Behind the scenes/Design

Balancing the nature of current flow with heat exchangers

heat exchangers

Heat Exchanger is a device for an efficient heat transfer between two fluid media. The two medium may be in separate paths or be in direct contact. Heat Exchangers are mainly used in generators, compressors and process cooling like space heating, refrigeration, air conditioning, power plants and chemical plants, marine, automobile, petrochemical plants, petroleum refineries and natural gas processing, nuclear plants, ports, ship building centre, Indian railway etc. The heat exchangers flow in two natures. One is co current flow [Parallel Flow], second one is counter current flow [Counter Flow]. This Heat Exchangers are mainly used for reducing or increasing the heat in one media to another media.

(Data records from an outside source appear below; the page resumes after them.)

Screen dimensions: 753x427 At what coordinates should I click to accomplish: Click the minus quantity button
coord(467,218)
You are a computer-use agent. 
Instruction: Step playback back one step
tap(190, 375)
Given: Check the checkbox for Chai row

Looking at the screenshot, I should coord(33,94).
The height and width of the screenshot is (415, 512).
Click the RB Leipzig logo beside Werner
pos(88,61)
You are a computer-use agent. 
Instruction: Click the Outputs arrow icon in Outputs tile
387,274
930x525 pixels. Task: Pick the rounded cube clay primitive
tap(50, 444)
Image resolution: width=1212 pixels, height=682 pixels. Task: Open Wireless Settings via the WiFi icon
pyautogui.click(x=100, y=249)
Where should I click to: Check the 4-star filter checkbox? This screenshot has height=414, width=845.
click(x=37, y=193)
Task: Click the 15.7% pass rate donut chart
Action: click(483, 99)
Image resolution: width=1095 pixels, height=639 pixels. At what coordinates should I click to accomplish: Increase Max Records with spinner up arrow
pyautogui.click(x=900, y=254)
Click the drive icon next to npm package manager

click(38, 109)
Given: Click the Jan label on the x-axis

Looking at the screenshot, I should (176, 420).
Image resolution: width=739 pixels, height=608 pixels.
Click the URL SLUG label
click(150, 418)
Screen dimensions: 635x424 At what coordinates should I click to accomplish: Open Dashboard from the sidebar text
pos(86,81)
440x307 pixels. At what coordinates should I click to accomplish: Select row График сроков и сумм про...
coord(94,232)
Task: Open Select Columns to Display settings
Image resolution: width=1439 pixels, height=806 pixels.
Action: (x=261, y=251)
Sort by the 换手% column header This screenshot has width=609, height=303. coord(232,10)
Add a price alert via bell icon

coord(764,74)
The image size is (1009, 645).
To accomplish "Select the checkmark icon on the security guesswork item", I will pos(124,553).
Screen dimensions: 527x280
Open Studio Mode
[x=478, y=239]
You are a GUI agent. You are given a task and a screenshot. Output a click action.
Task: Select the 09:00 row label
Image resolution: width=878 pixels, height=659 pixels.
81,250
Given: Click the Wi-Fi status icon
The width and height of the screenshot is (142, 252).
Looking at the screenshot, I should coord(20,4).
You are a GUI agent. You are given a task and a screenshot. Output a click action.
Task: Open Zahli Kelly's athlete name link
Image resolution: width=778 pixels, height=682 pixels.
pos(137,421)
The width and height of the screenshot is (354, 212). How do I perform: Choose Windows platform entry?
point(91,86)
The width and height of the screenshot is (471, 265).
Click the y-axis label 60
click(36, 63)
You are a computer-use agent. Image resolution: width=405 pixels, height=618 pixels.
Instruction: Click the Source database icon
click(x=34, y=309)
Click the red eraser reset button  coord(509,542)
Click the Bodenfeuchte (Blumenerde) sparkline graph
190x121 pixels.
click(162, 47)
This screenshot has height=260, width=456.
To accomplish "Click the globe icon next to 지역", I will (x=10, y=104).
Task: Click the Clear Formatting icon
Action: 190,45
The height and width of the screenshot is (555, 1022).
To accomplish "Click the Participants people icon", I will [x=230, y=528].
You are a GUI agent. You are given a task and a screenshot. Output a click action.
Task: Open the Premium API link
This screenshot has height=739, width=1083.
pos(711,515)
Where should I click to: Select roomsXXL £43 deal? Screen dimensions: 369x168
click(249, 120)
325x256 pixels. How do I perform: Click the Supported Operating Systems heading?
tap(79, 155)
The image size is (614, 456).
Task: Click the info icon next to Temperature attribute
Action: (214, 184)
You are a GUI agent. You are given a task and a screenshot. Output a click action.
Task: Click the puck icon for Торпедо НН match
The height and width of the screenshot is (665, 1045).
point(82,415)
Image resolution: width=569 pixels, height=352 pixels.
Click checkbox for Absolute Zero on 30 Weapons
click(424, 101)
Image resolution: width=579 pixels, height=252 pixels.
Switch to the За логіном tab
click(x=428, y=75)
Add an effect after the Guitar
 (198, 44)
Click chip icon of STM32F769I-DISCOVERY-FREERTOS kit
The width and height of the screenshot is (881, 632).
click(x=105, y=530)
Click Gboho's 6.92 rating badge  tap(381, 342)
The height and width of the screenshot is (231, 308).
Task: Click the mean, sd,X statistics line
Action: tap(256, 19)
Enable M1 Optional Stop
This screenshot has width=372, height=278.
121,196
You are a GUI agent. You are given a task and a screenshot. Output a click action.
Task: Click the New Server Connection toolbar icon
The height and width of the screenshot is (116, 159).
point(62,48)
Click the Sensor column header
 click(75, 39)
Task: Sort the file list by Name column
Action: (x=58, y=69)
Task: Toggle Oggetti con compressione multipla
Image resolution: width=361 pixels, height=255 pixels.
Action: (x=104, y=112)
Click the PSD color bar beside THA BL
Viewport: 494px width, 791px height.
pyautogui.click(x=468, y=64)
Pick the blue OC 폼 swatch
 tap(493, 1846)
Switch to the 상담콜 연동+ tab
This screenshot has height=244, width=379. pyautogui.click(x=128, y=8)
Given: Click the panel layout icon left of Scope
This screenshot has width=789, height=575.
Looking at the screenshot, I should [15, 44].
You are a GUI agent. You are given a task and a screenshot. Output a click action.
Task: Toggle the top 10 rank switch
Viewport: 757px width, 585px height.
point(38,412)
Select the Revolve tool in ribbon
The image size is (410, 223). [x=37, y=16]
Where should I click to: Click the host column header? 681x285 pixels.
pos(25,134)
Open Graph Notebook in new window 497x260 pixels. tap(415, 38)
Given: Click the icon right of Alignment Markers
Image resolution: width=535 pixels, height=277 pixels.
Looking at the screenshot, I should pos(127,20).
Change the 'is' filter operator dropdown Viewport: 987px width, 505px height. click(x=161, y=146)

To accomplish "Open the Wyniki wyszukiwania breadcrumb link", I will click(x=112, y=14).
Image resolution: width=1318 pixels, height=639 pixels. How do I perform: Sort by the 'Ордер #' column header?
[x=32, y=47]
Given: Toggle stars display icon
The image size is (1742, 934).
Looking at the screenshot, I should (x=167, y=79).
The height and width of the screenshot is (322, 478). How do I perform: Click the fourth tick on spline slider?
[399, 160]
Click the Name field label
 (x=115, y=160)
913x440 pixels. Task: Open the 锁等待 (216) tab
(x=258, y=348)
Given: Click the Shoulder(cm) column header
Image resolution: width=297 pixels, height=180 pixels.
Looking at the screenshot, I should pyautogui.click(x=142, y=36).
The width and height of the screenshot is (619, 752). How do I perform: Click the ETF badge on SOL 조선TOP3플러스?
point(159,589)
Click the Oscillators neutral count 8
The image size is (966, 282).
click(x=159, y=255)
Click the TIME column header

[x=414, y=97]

How does a heat exchanger work?

  • Heat exchangers are classified into two types, according to the arrangement of flow. The two types are basically the parallel flow and the counter flow exchangers. The parallel flow exchange involves the two mediums going into the exchanger through the same side of the device. The two fluids enter the heat exchanger from the same side and travel parallel to each other in the whole process.
  • In the counter flow exchange, just the reverse happens. Here the fluids enter the device from the opposite ends and meet each other in the process of heat exchange. Most exchangers use this flow as it is proven to be more effective than the other process. This is due to the fact that it can transfer more heat from the heating medium to the other medium. In this kind of a setup, the mediums travel to one another and then the exchanger processes them.
  • Conventionally, the exchangers are designed in a way that the surface area between the two exchanging fluids gets maximised in the process of minimising the resistance to the exchange flow at the same time. Extra fins are installed in both the directions so that the fluids can enter whilst enhancing the efficiency of the exchangers. These fins add to the surface area of the exchangers as well as help in controlling the flow of fluids during the process of exchange.
  • Depending on the size of the exchanger, the temperature will vary during the process of exchange. The temperature also varies according to the position of the device. This temperature is calculated in terms of the Log Mean Temperature Difference or the LMTD. When it becomes difficult to determine the temperature with this method, the NTU method is the most preferred one.

Customer Commitment
Heat Exchangers is committed to its customer satisfaction through supplies of quality products with continual development and improvement its product processing system. It assures the quality of its each and every product. Heat Exchangers are carefully designed, analysed and tested with latest software from Thermal design, mechanical, selection of raw materials, witnessing of pressure testing as per specifications and the quality is tested with its own quality control departments. Outfitted with proficient engineers and employees and updated technology. Production stage is well planed and screened with production planning department. Products undergo various quality checks before leaving the company premises like metallurgy, X-Ray Hydraulic, Pneumatic, Penetration testing. Also third party inspection agency like DGQA, Lloyds Register, Bureau Veritas, IBR, RITES and Engineers India are also arranged for Quality assurance based on the customer needs.

Types of heat exchangers

  • Shell and tube heat exchanger
  • Plate heat exchanger
  • Plate and shell heat exchanger
  • Adiabatic wheel heat exchanger
  • Plate fin heat exchanger
  • Pillow plate heat exchanger
  • Fluid heat exchangers
  • Waste heat recovery units
  • Dynamic scraped surface heat exchanger
  • Phase-change heat exchangers
  • HVAC air coils
    Spiral heat exchangers


  • As already discussed, a heat exchanger is equipment that allows the efficient transfer of heat from one medium to another. They are used in air conditioning, refrigeration, sewage treatment, chemical plants and a lot more fields. It is a revolutionary device and lot of major companies are investing in this technology. It is not without any reason that heat exchangers are so popular.
  • Adaptability: Other than energy efficiency, modern exchangers are also adaptable and versatile. They are not only portable but are also flexible.
  • Temperature management: These devices can manage very close approach temperatures because of true counter flow and high temperature transfer efficiency.
  • The heat exchangers can cover the largest of areas and are designed to produce a high turbulent flow and excellent distribution of temperature.
  • The energy efficient heat exchangers can also be maintained very easily. They do not corrode very easily and have larger shelf lives.
    The heat exchangers also have multiple uses starting from commercial applications to residential purposes.